Road to success: Vocational school pre-apprenticeship helps pair get started in carpenters union

During their junior and senior years, Peter Zulin and Christopher Soto both got a firsthand view of what it takes to become a union carpenter through a pre-apprenticeship program at the Northeast Regional Council of Carpenters Apprentice Training Center in Edison.

While Middlesex County Vocational and Technical High School in Perth Amboy had an excellent carpentry program with an experienced teacher who had been a member of the carpenters union, the new 100,000-square-foot, state-of-the-art Training Center offered more instructors, advanced training and exposure to other areas of commercial carpentry, like building with metal studs, which are typically used in commercial construction.

“The students were able to experience commercial work instead of traditional residential construction projects that they do at their vocational schools with wood two-by-fours,” said Thomas J. Sommers, director of outreach and development for the Northeast Carpenters Apprenticeship Fund. “It was a real eye-opener for them that we actually work with metal studs and not wood.”

The students also learned about other aspects of carpentry, including jobs that most laymen don’t associate with carpentry, such as millwrights, floor coverers, pile drivers, lathers and bridge construction.

Zulin and Soto were hooked. 

After graduating from high school in June, they applied for coveted positions in a four-year apprenticeship program in the United Brotherhood of Carpenters.

They are among six graduates from various vocational schools who started their apprenticeships earlier this month at the Training Center in Edison, where they spent two weeks learning skills they’ll need on the job site, including Occupational Health and Safety Administration rules.
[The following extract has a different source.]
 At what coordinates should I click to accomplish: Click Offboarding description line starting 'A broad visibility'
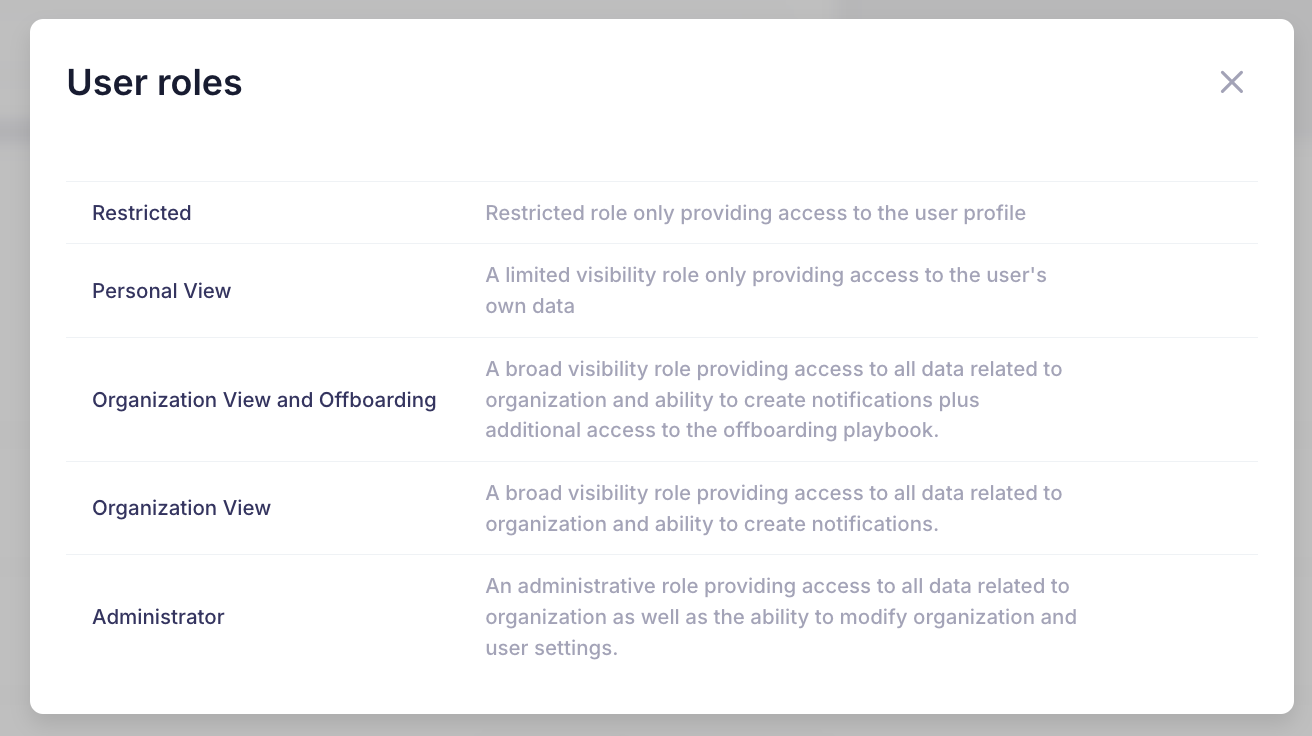click(773, 369)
They are now working on job sites, earning about $20 an hour plus union benefits.

“If you enjoy what you’re doing while working, they say you never work a day in your life,” Soto said. “When I’m in the field and I’m out in the shop and we’re doing hands-on work, I really feel like I’m not working. I’m more learning, using my skills and showing my skills.”

The pre-apprenticeship and apprenticeship program is an alternative career pathway, allowing students who are do not want to attend a four-year college the opportunity to earn good wages in a job with advancement opportunities that provides health benefits and a pension.
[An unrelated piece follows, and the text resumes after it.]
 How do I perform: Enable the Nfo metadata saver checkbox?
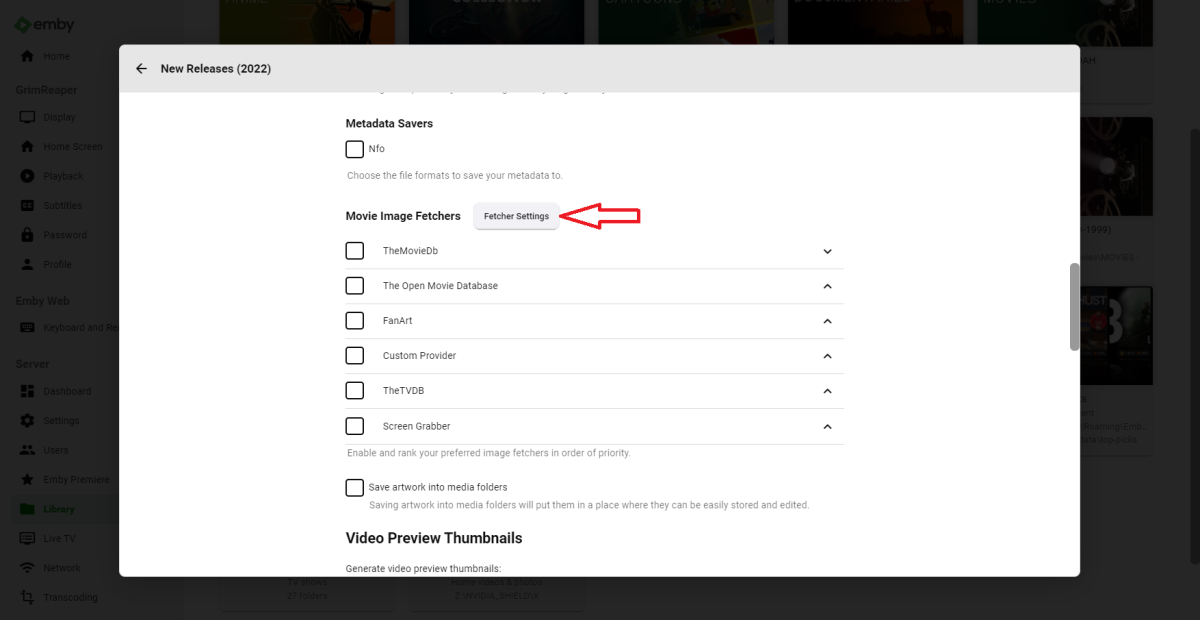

And, while the students may bypass college, that doesn’t mean they aren’t required to continue learning. The Training Center in Edison has numerous classrooms where students learn skills, such as how to read blueprints.

Zulin and Soto will return to the Training Center in about six to eight weeks for another week of training, then return to their job sites. They’ll repeat that cycle until they’ve get 200 hours of training per year for four years under their tool belts. If they successfully complete the four-year program, they will become journeymen and see a significant bump in their salaries.

The pre-apprenticeship program with Middlesex County Vocational School was funded by a Youth Transitions to Work grant from the New Jersey Department of Labor.  The grant paid for the cost of transporting the students from their high school to the training center as well as the instructors, giving them exposure to new skills and opportunities well beyond what their vocational high school could offer. Grant funding for this year has not been finalized, though Sommers is optimistic the state will continue to fund the program.

Sommers, who has been a union carpenter for 34 years and served as an instructor for a decade, now works to build relationships with vocational high schools throughout the state to create career pathways into the carpenters’ union.  

The union also is encouraging county vocational schools throughout the state to adopt a curriculum endorsed by the carpenters union called “Career Connections”. Students who successfully complete the program would have advanced standing should they decide to become carpenter apprentices in the union, shortening the time to become journeymen.

Like most employers, the union is always focused on building its pipeline of future workers, and vocational school carpentry graduates are ready to hit the ground running as apprentices. 

“The advantage to having them come from a vocational school versus just coming off the street is their baseline knowledge gives them a pathway into our organization,” Sommers said. “They have all the basic essentials. We don’t have to teach them how to read a ruler. They understand job safety, what it’s like to go on a construction site, what’s expected and how to act on a job site.”